34. Section 188 of the Criminal Code Act 1983 (N.T.) makes an unlawful assault an offence. Section 187 defines "assault" to mean, inter alia, the direct or indirect application of force to a person without his or her consent. But "assault" does not include "medical treatment ... reasonably needed". The removal of the uterus or ovaries of a female would also be an indictable offence under ss.181 and 186 of the Code unless it was an act or event authorised "in the exercise of a right granted or recognised by law"(320) Criminal Code, s.26(1)(a) or "subject to subsection (3), pursuant to authority, permission or licence lawfully granted"(321) Criminal Code, s.26(1)(d). Subsection (3) of s.26 provides that a person cannot authorise or permit another person to cause him or her grievous bodily harm "except in the case of medical treatment". Neither in terms nor in principle do these provisions make unlawful any consent to the sterilisation of a child which would be lawful at common law. Thus, it would be a "defence" to a charge brought under any of these provisions in respect of the sterilisation of a minor that the procedure was authorised by the common law. For the reasons I have already given, a consent given by the Family Court is also a "defence" to any such charge.
The question stated

35. I would answer the question stated to the Full Court by Nicholson C.J. as follows: Q.(1) Can the Applicants as joint guardians of the child (Marion)
lawfully authorise the carrying out in the Northern Territory of a sterilisation procedure upon the said child without an order of a court? A. Yes, if the circumstances are so compelling that the welfare of the child justifies the invasive procedure involved, there is no real possibility that in the future Marion will acquire the capacity and maturity to choose whether she should be sterilised, and in giving their consent the Applicants do not have any conflict of interest with her interests. Q.(2) If no to question 1, does the Family Court of Australia have jurisdiction: (a) to authorise the carrying out of such a procedure; or (b) to enlarge the powers, rights or duties of the Applicants as guardians of the said child to enable them to lawfully authorise the carrying out of such a procedure; or (c) to approve the consent of the Applicants, as guardians of the said child, to the proposed procedure to make the procedure lawful? A. (a) Yes if the Applicants are disqualified from giving consent.
(b) No.
(c) The Family Court may make a declaration as to lawfulness of a proposed procedure of sterilisation. Q.(3) Which (if any) of the steps referred to in (a), (b) or (c) of question 2 is required by law?
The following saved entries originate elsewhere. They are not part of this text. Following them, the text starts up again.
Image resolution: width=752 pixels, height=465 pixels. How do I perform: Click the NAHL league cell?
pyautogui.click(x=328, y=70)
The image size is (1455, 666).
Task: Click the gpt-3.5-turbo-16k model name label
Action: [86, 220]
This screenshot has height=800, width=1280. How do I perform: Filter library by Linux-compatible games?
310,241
A. Step (2)(a) is required if the parents are disqualified from giving their consent.

Orders


Appeal allowed.

Set aside the answers to the case stated given by the Full Court of the Family Court.
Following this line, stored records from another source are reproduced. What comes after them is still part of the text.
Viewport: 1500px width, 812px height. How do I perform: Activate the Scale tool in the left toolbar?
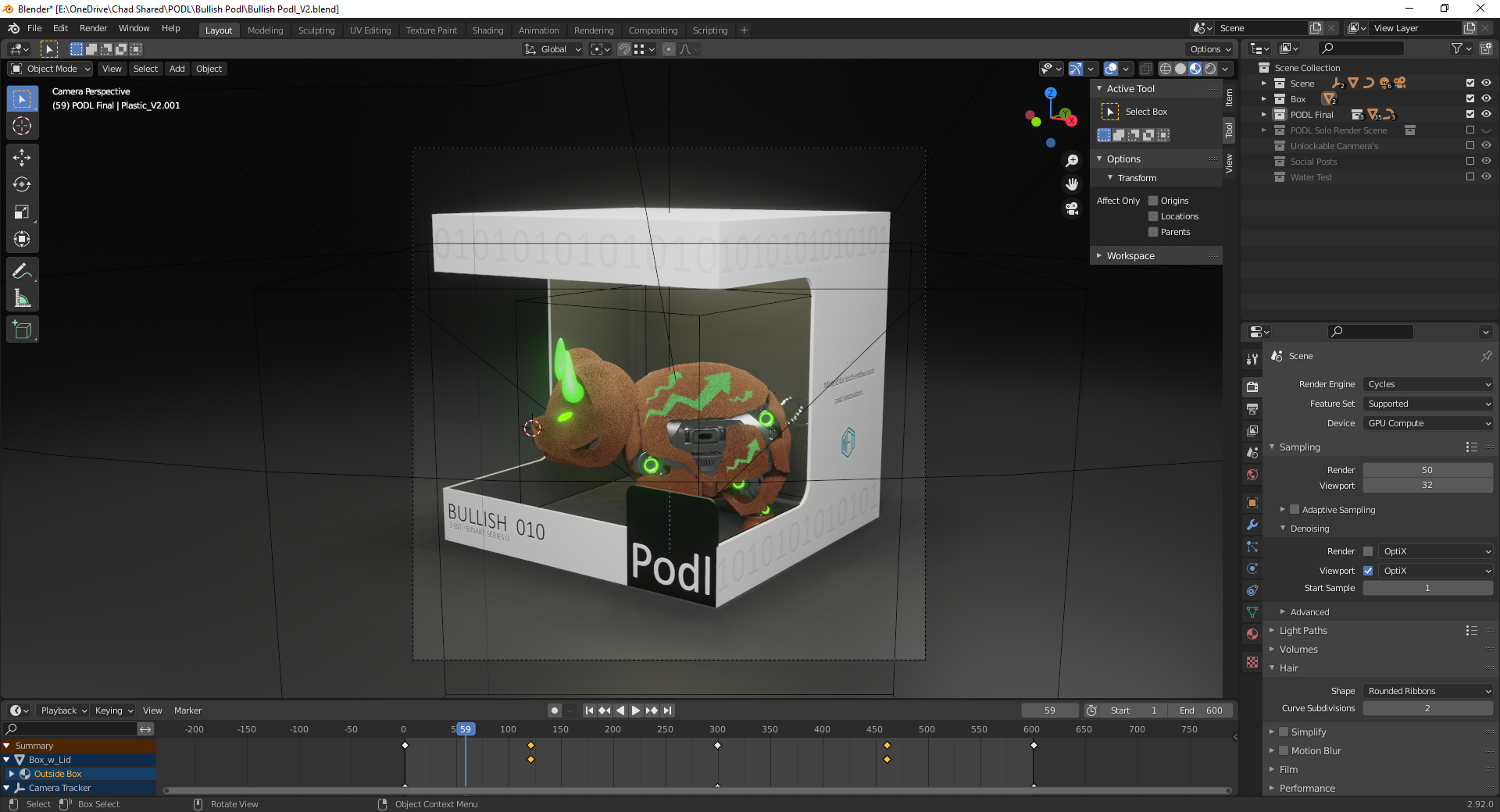tap(22, 212)
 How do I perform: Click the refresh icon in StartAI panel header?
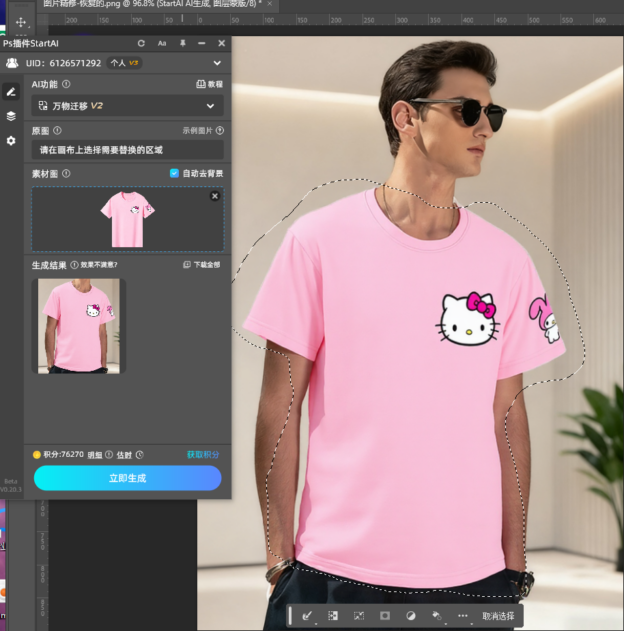point(141,44)
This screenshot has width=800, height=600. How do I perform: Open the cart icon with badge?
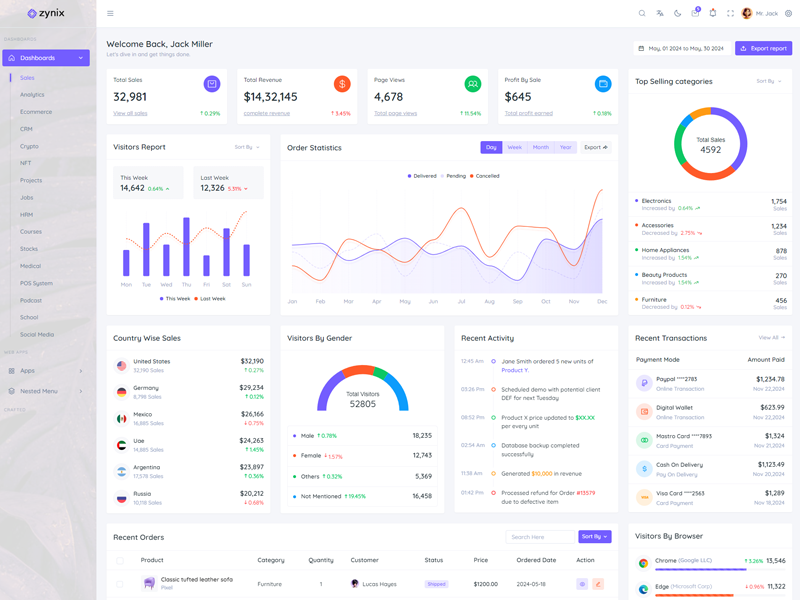pyautogui.click(x=695, y=13)
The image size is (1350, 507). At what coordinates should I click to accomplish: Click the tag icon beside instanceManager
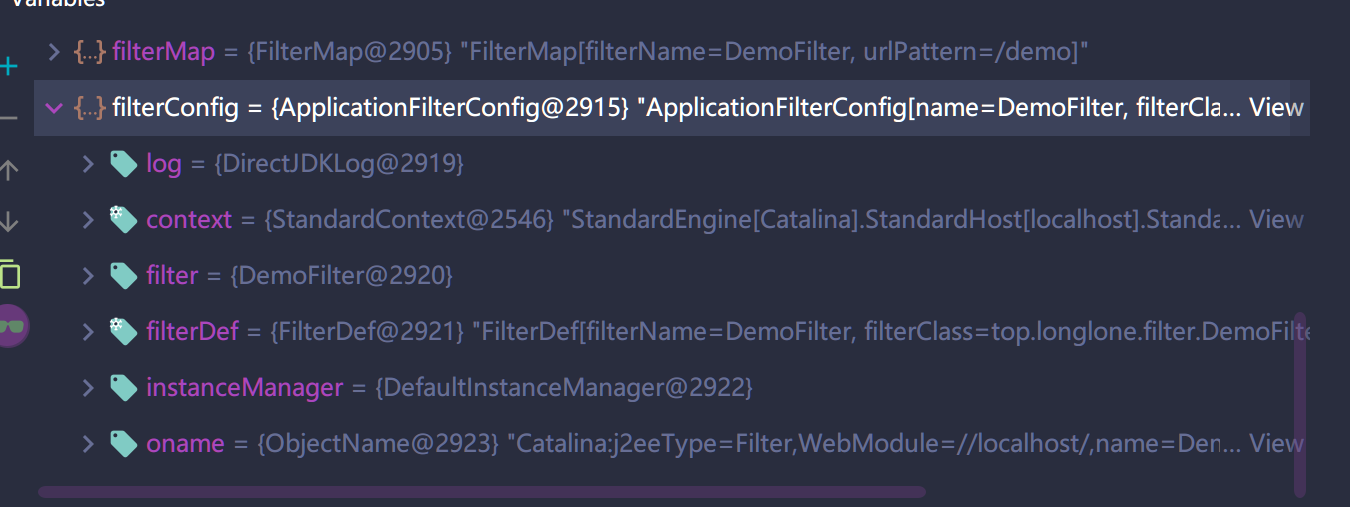pos(123,387)
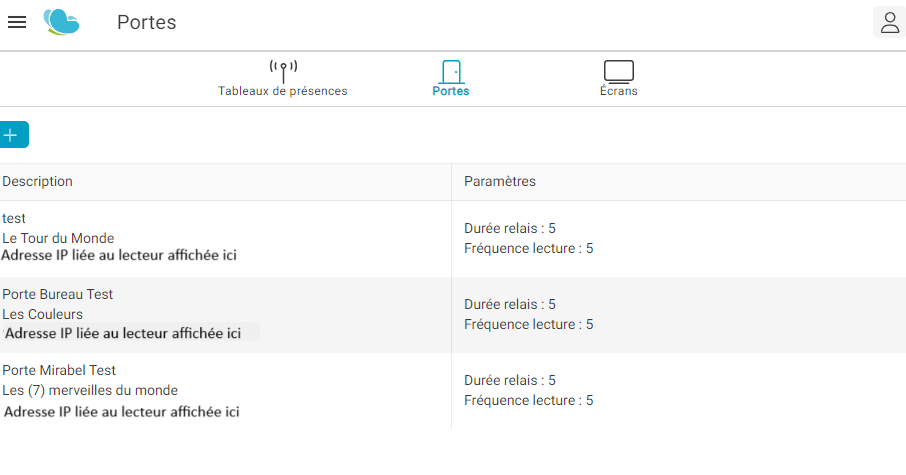Click 'Le Tour du Monde' text
906x475 pixels.
[x=58, y=238]
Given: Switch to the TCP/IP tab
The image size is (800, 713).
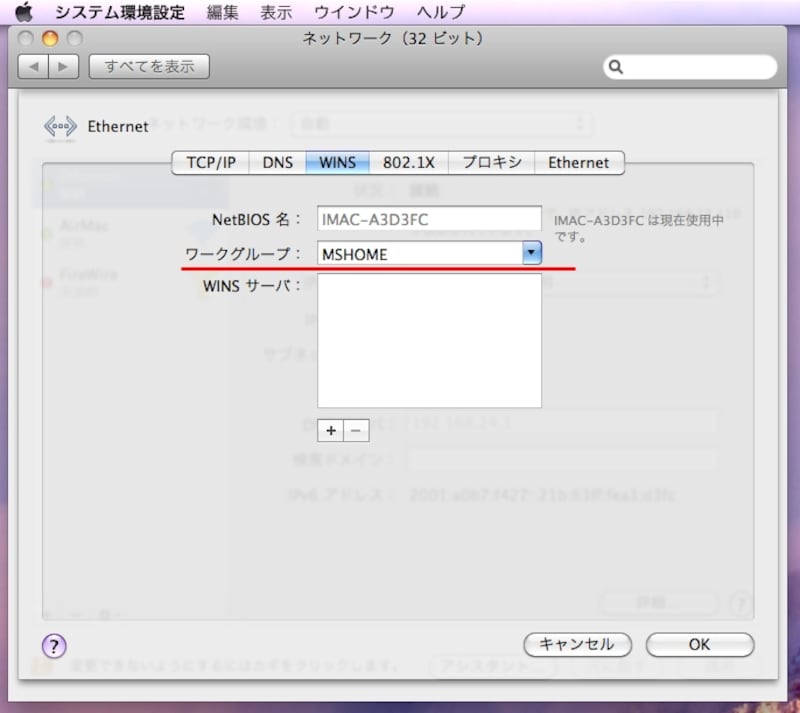Looking at the screenshot, I should [x=209, y=162].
Answer the questions in the case stated as follows:
Question: (1) Can the Applicants (the respondents in this Court) as joint guardians of the child (Marion) lawfully authorise the carrying out in the Northern Territory, of a sterilisation procedure upon the said child without an order of a Court?

Answer: No.

Question: (2) If no to quesxtion 1, doesx the Family Court of Australia have jurisdiction:
(a) to authorise the carrying out of such a procedure; or
(b) to approve the consent of the Applicants, as guardians of the said child, to the proposed procedure to make the procedure lawful?

Answer: (a) Yes.
(b) No. (c) No, though in authorising the carrying out
of such a procedure, the Family Court may, if necessary, permit the Applicants to give any requisite consent.

Question: (3) Which (if any) of the steps referred to in (a), (b) or (c) of question 2 is required by law?

Answer: The step referred to in question 2(a) is required by law.